━━ SELECTED PASSAGE
I have a few functions defined like this:
ParentClass* fun1();
ParentClass* fun2();
ParentClass* fun3(bool inp=false);
ChildClass* fun4();
ChildClass* fun5(int a=1, int b=3);
I would like to put them into an array of some kind as follows:
void* (*arr[5])() = {
(void* (*)())fun1,
(void* (*)())fun2,
(void* (*)())fun3,
(void* (*)())fun4,
(void* (*)())fun5
}
Now I would like to use this array of functions simply as
for(int i=0; i<5; i++)
someFunction(arr[i]());
Now I realize here that the issue is void* (*arr[5])(), but given that I only want to use the functions without supplying an argument, I would like all of these to be part of the same array.
These are very C-style ways to do it, though. Is there a better way to do it using Templates in C++?
C-style or not, what you have is straight undefined behaviour. Use lambdas:
void (*arr[5])() = {
[] { fun1(); },
[] { fun2(); },
[] { fun3(); },
[] { fun4(); },
[] { fun5(); }
};
These are okay because they perform the call through the function's correct type, and are themselves convertible to void (*)().
━━━━
━━ DATA EXTRACT
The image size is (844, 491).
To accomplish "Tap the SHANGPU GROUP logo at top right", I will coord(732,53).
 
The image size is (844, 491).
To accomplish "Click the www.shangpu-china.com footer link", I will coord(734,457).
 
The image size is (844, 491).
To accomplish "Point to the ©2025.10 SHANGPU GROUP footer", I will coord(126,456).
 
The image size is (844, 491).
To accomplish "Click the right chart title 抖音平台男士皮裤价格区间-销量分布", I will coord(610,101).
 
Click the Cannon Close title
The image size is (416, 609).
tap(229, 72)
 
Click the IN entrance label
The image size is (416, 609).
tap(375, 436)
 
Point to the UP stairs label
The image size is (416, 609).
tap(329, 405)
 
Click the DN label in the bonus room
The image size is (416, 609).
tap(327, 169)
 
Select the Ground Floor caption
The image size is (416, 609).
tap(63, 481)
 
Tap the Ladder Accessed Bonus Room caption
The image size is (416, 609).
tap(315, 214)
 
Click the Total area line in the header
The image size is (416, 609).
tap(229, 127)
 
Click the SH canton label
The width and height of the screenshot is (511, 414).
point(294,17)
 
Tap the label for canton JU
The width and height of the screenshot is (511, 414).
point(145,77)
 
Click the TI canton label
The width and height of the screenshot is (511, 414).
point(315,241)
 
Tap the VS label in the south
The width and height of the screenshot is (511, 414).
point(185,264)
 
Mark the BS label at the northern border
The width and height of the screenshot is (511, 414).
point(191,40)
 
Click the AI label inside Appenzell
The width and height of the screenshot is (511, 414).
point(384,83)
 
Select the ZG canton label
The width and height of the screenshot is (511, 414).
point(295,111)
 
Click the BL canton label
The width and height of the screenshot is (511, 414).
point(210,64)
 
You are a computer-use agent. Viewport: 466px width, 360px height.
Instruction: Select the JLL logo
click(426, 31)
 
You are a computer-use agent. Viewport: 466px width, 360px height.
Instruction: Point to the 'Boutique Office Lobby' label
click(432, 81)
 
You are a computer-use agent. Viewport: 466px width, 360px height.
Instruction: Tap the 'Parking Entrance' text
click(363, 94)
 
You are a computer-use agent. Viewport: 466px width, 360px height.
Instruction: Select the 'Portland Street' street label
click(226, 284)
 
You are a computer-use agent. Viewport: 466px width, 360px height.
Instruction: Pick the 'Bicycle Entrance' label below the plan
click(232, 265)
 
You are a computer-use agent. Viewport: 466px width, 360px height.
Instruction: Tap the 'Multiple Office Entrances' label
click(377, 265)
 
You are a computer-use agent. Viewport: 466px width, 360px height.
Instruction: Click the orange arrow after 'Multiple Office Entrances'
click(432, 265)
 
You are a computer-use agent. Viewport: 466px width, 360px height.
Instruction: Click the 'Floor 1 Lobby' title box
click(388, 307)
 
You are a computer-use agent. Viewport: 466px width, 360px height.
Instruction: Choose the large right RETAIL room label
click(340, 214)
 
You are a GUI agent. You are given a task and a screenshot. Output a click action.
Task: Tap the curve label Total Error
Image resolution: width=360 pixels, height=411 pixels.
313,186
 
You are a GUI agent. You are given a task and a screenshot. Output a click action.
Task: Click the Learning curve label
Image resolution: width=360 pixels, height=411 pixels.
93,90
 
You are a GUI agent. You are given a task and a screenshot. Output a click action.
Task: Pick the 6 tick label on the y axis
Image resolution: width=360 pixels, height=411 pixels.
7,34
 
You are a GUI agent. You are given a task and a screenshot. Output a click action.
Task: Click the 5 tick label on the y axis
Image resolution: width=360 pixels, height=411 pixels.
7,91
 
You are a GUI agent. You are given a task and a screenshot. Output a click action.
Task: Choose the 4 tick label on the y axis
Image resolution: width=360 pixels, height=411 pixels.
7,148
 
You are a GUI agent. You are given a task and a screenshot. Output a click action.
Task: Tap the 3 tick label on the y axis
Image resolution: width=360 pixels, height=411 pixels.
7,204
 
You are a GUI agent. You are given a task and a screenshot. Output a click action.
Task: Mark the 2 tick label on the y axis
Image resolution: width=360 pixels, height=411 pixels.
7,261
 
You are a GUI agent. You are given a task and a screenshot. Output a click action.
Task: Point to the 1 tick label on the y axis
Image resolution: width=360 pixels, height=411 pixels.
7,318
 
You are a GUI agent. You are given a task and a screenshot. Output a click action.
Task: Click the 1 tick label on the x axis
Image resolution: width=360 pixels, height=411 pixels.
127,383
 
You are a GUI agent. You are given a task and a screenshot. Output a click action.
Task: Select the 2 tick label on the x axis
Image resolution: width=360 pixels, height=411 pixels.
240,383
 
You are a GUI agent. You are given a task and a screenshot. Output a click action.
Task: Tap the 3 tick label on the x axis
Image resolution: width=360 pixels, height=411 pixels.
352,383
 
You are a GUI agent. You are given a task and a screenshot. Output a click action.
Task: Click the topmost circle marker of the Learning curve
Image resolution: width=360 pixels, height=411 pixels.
━━━━
DIRECTION 1 |
These questions concern the thread about storing C++ functions in an array. Answer each on its own line, marked (a), (b), (c):
(a) What default value does fun3 give its parameter?
(b) What does the reply call the original approach, C-style or not?
(c) To what type are the lambdas said to be convertible?
DIRECTION 2 |
Which functions are declared in the opening code of the C++ function-array thread? List each one with its return type.
DIRECTION 3 |
Can you extend the thread about arrays of C++ functions, picking up after its last sentence?

RESPONSE 1 |
(a) false
(b) Straight undefined behaviour
(c) void (*)()

RESPONSE 2 |
fun1: ParentClass*
fun2: ParentClass*
fun3: ParentClass*
fun4: ChildClass*
fun5: ChildClass*

RESPONSE 3 |
Forwarding the returned value stays simple enough, since the lambda provides a context for the conversion. In your case, since ChildClass supposedly inherits from ParentClass, an implicit conversion is enough:
ParentClass *(*arr[5])() = {
[]() -> ParentClass * { return fun1(); },
[]() -> ParentClass * { return fun2(); },
[]() -> ParentClass * { return fun3(); },
[]() -> ParentClass * { return fun4(); },
[]() -> ParentClass * { return fun5(); }
};
but given that I only want to use the functions without supplying an argument
It simply doesn't work like that. Did you ever wonder, then when you're putting function declarations in a header, why you have to write default parameters into the header and cannot place it in the definition in the implementation source file?
That's because the default parameters are in fact not "embedded" into the function, but used by the compiler to augment a function call with those parameters at a calling location, where those parameters are omitted. (EDIT: Also, as #Aconcagua so keenly observed in a comment, since default parameters are usually defined as part of a header function declaration, any change of the default values requires a full recompilation of any compilation unit that included those headers, ergo function declarations, for the change to actually take effect!)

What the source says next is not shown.